A Conversation Between A ‘Real’ Woman And A ‘Pretend’ One
ELLEN: One of the things I said on the homepage was that I had a problem with the term ‘stereotype’, as in Ellen conforming to the stereotypical image of a woman dressed in skirts, make up, lingerie and heels. However, I have come to realise that Ellen is a stereotype. This causes problems for me. I mean, there are women who conform to this stereotype, but, by dressing in this manner, I am almost saying that this what I think a woman should look like. And, when you consider that almost none of the women I know dresses like this, it makes things somewhat difficult for me.
JEAN: It was a problem for me, too, before I met Ellen. I was nervous that she was going to be someone frighteningly girly, all frilly collars and giggles. And, yes, I did feel that there was an implicit criticism, that as a woman who doesn’t do “skirts, make up, lingerie and heels” I was somehow not feminine enough. And that’s from the standpoint of someone who’s just a friend, I really sympathise with the partners of crossdressers who have problems with this.

......

Stated goal 1: List the items that Ellen names as part of the stereotypical image of a woman in the conversation between Ellen and Jean.
The entries that follow have no connection to the conversation.

Record set:

......

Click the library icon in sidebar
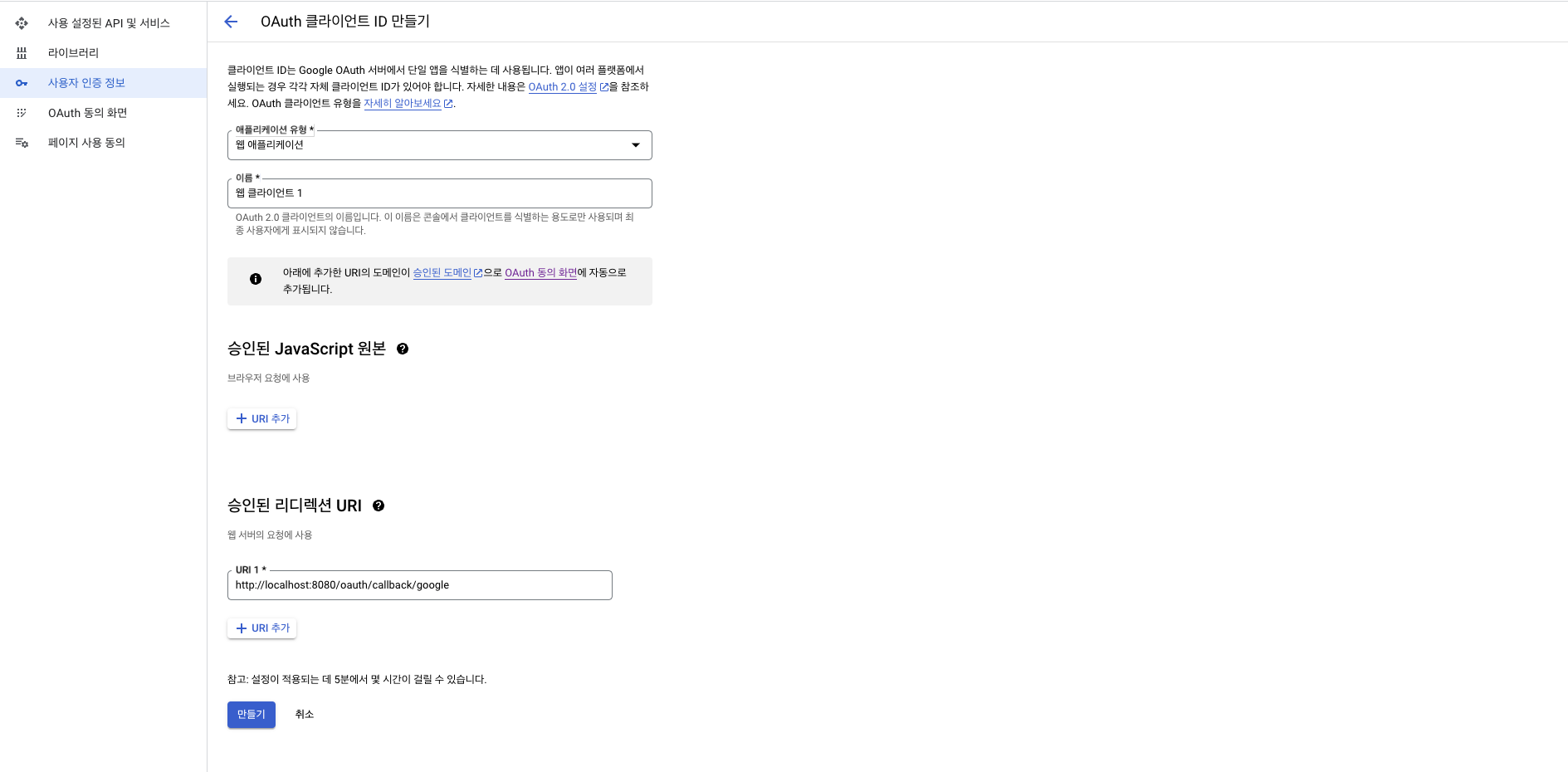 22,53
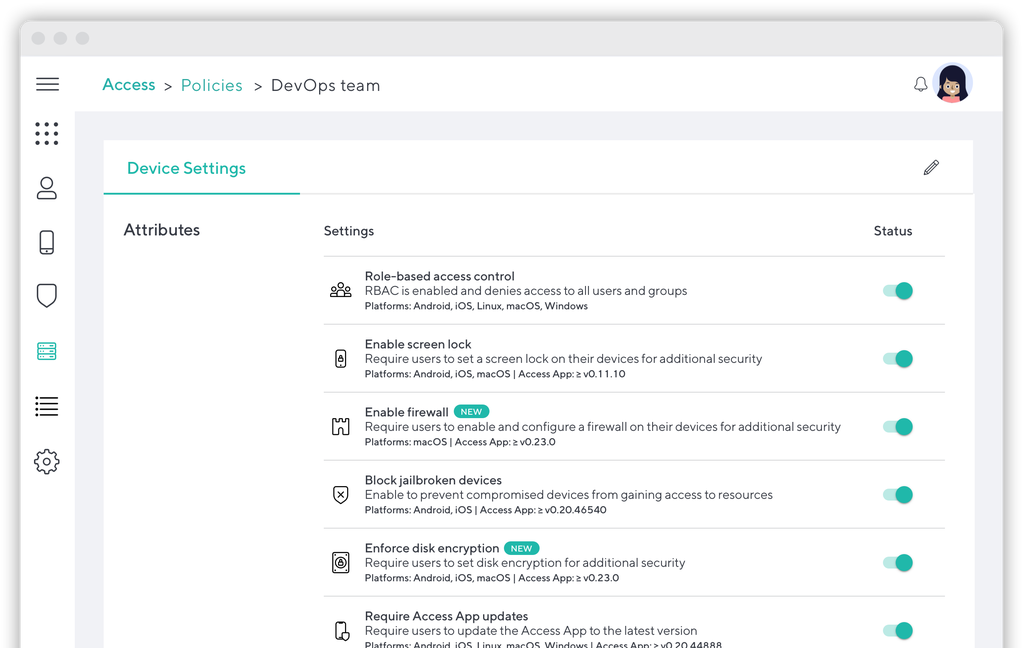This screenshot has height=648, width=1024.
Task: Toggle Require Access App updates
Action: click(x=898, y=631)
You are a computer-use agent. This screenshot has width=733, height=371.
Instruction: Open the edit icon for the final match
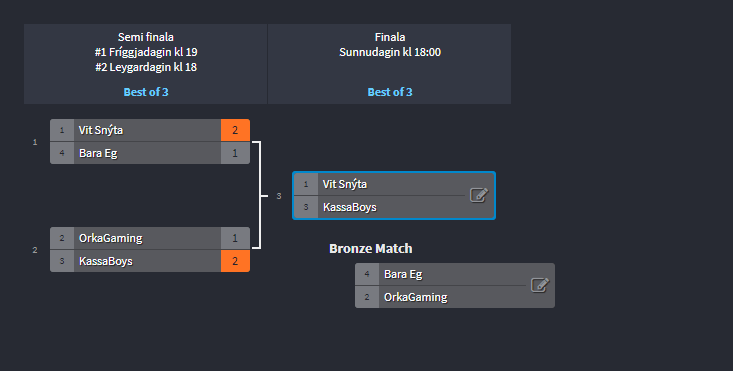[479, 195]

......

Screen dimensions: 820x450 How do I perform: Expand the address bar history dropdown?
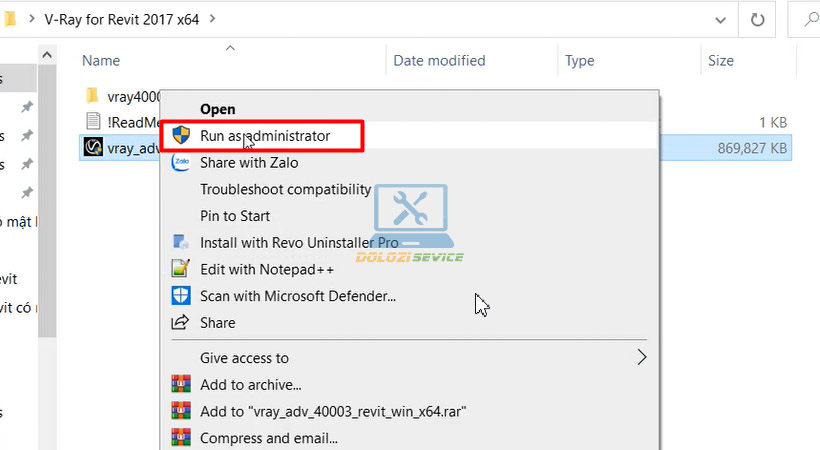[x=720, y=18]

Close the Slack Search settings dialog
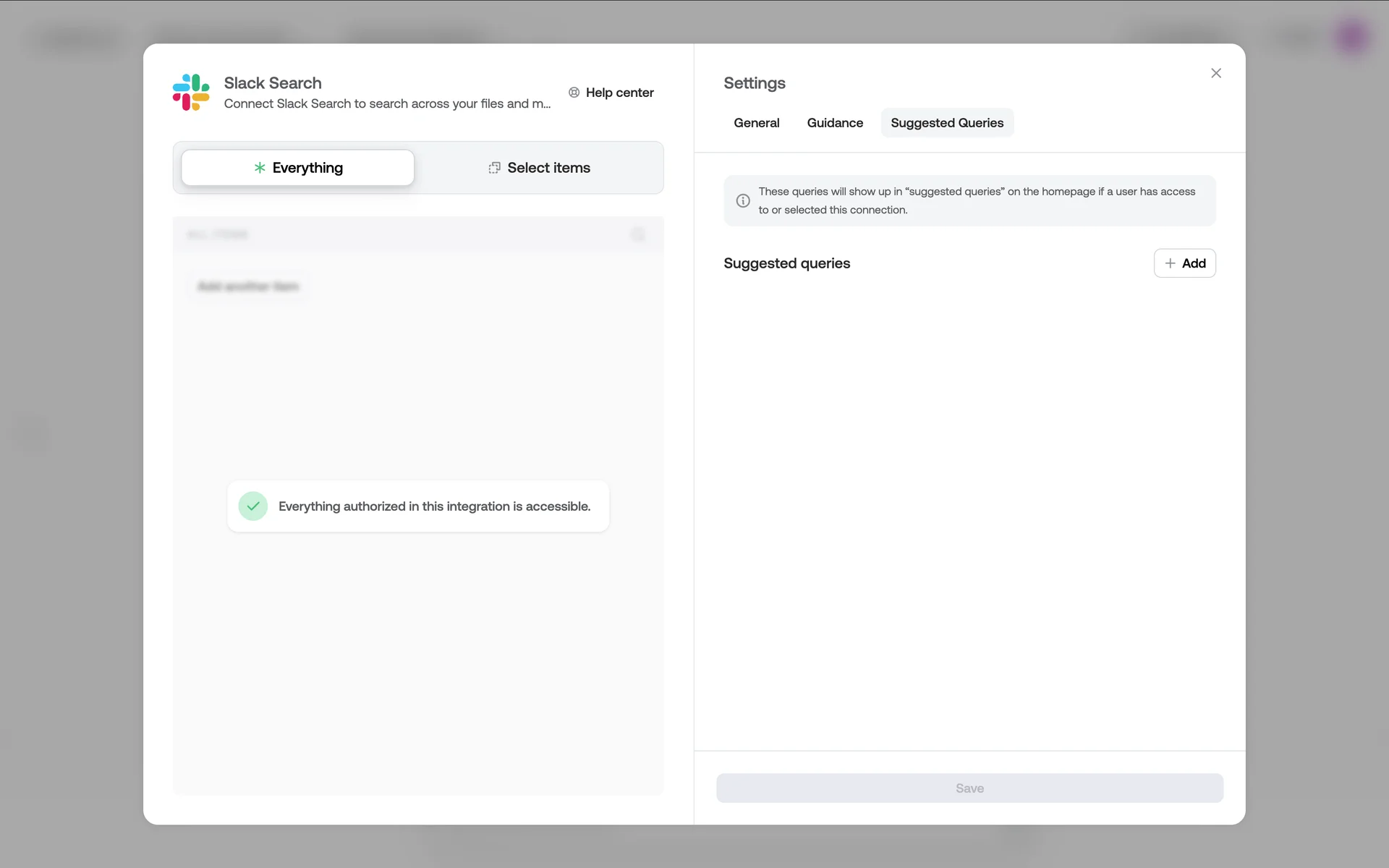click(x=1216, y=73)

......

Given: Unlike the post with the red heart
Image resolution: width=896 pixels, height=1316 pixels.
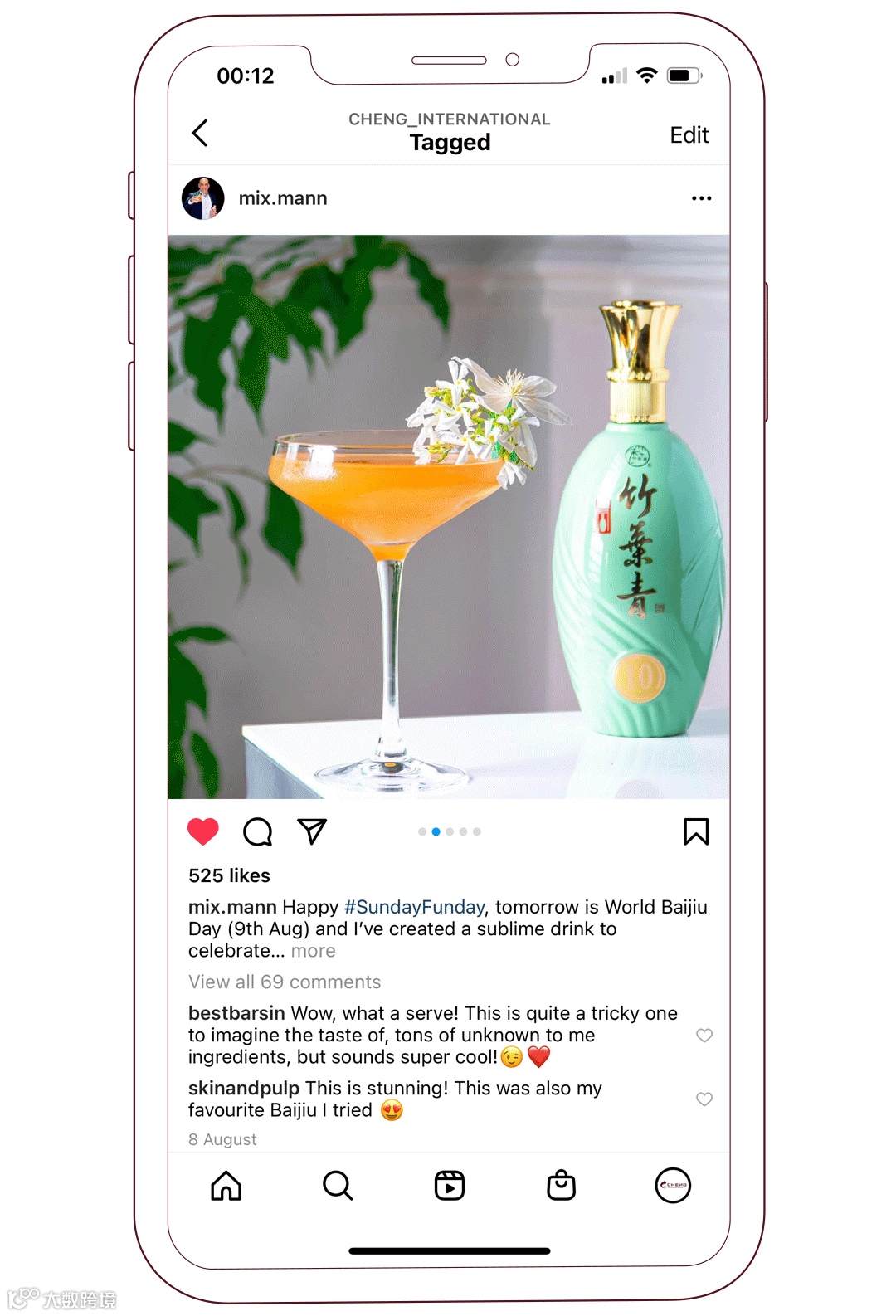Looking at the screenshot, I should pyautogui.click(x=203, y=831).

......

Stated goal 2: Pull out every line of the entries that contains the word "icon".

Exercise answer 1: Skirts, make up, lingerie, heels

Exercise answer 2:
Click the library icon in sidebar
Instruction: Open the edit icon for the final match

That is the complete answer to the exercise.